At the same time, it is not defined how the production capacity and the capacity concerning after-sales services will be used by the Polish State. It is one thing to establish industrial capacities, and it is another thing to use them by ordering products or services. Obviously, the problem does not concern the capacities used to produce the ordered equipment or weapons. It concerns the maintenance and repair capacities. At a closer examination, it turns out that at the level of both the law and the ministerial legislation there are no clear regulations enabling long-term procurements in the firms in which the capacity to provide after-sales services has been established.

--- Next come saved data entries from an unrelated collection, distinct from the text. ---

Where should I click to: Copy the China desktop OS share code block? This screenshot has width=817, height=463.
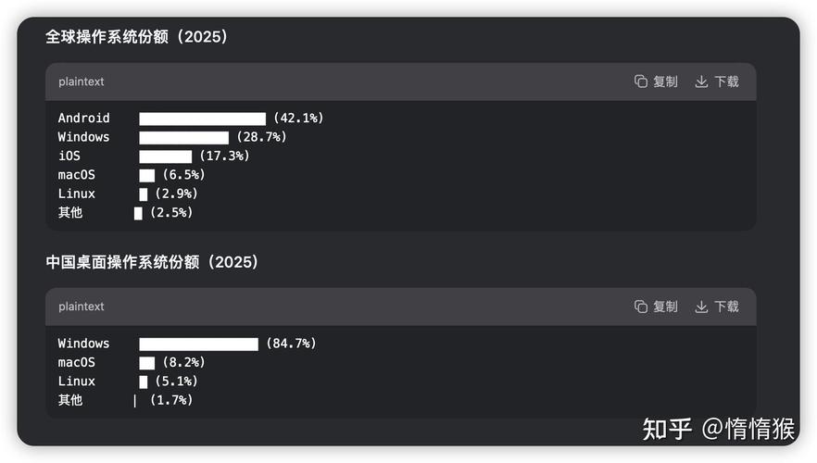click(x=656, y=307)
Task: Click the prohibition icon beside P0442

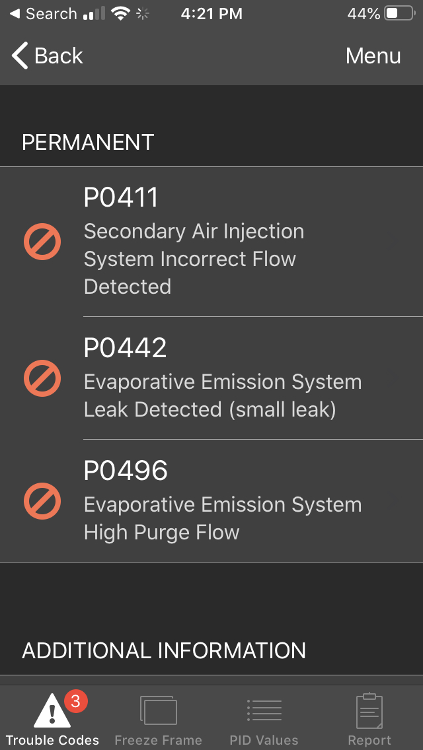Action: (42, 378)
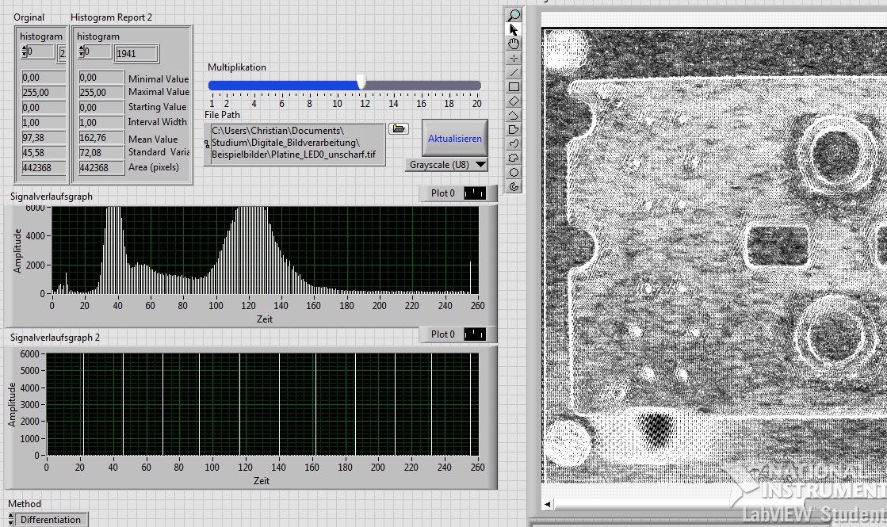Select the arrow Selection tool

pos(514,29)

In particular, such regulations are not included in the Decision No 118/MON from April 25, 2013, specifying the principles and procedures of placing orders by the Ministry of Defence in the field of defence and state security.

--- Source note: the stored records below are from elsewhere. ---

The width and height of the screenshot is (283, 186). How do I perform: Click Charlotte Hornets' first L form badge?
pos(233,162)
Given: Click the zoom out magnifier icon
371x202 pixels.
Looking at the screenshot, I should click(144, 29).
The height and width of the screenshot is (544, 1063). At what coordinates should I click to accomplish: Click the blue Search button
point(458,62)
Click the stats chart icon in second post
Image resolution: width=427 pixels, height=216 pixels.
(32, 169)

As a consequence, it may happen that the offsetee (a Polish firm, a subsidiary of a foreign supplier or a joint venture company), which has acquired the capacity for servicing, repairs and overhaul of the equipment or military weapons by investing its own financial resources, can be left without orders using its potential as the armed forces can procure this type of services with other entities.

Taking into account that the existing regulations have led in the recent years to such tenders for servicing major equipment that could be won by any firm, including firms from behind the eastern border, it turns out that the creation of the servicing, repair or maintenance capacities on the Polish territory for the purposes of the State security is just a fiction. This is what happens when the building of industrial capacity is not followed by pacing orders.

A lack of appropriate regulations may result in:

1) acquiring services at inflated prices from entities in which there have been established capacities to provide after-sales services,

2) in a waste of industrial capacities established within the offset framework resulting from not placing orders with the companies in which such capacities are located.

The new way of ordering services described above should take into account two priorities:

1) the fiscal interests of the State in accordance with which the order should be granted as cheaply as possible,

2) the security interest according to which the order should be granted to the entity in which the maintenance and repair capacities have been established in order to keep these capacities.

It is possible to regulate the new manner of ordering services in at least a few ways. While establishing them, however, it is necessary to get rid of the naive faith in the effectiveness of "the invisible hand of the market".